MISID represents a substantial advance for the evaluation of artificial social intelligence. Practically, the dataset and framework enable the community to rigorously probe the opaque gap between surface communication and latent intent. Theoretically, they further illuminate the challenges of fact-centric, multi-hop causal reasoning, modal alignment, and context lifespan management in multimodal LLMs.

Empirical findings highlight the urgency for models that can (a) systematically decouple and represent objective, modality-specific facts, (b) retrieve, align, and chain key causal events across long temporal windows, and (c) robustly infer underlying psychological states without succumbing to cross-modal hallucinations or memory decay.

Anticipated directions include the design of multi-hop memory architectures that maintain modality invariance, novel causal-retrieval-augmented LLMs, and hybrid architectures integrating neuro-symbolic reasoning constraints for improved interpretability and reliability.

Conclusion

MISID delivers a paradigm shift for intent analysis research by operationalizing high-fidelity, multi-turn, multimodal, evidence-anchored discourse in strategic deception games.

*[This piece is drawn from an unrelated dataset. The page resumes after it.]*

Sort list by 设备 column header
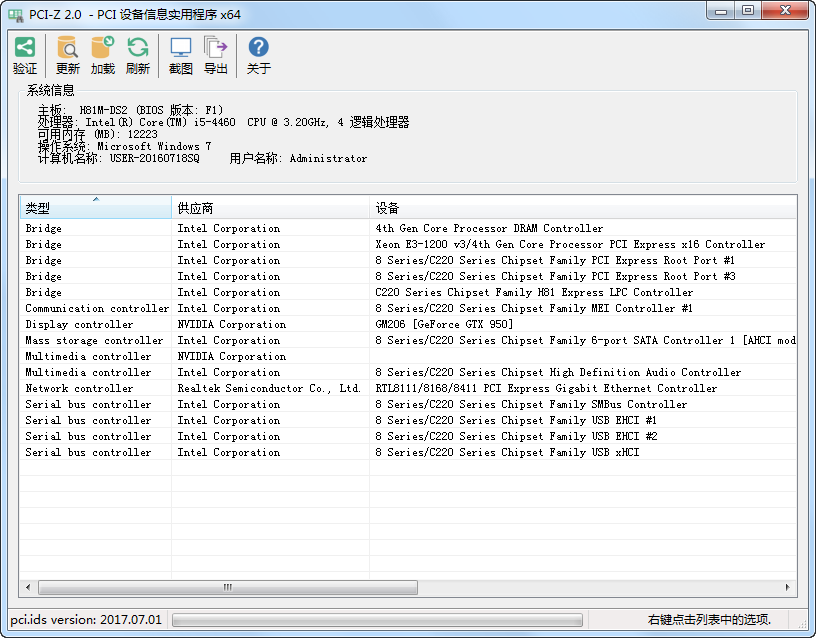The height and width of the screenshot is (638, 816). 580,208
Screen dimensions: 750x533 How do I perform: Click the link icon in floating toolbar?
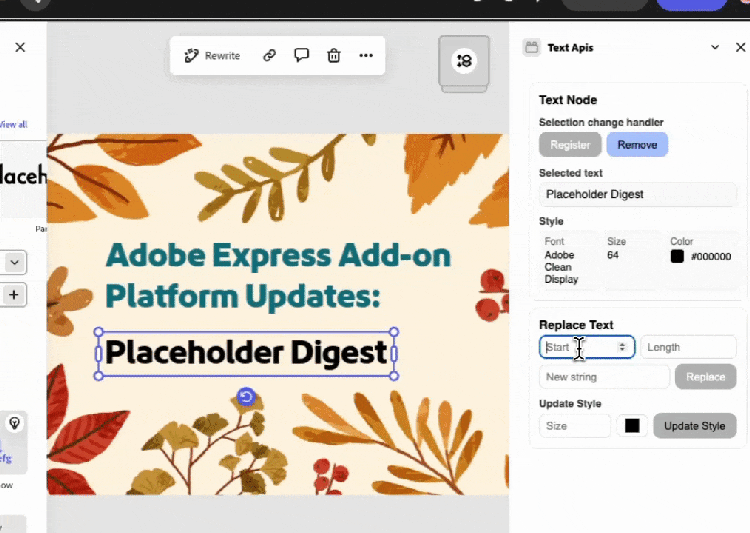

The provided baseline, FRACTAM, establishes a new state-of-the-art for fact-grounded intent recognition, significantly outperforming black-box LLMs on all major axes in this challenging setting. Taken together, these contributions provide an essential resource, challenge, and methodological roadmap for the next generation of interpretable, robust, and socially intelligent multimodal conversational AI systems.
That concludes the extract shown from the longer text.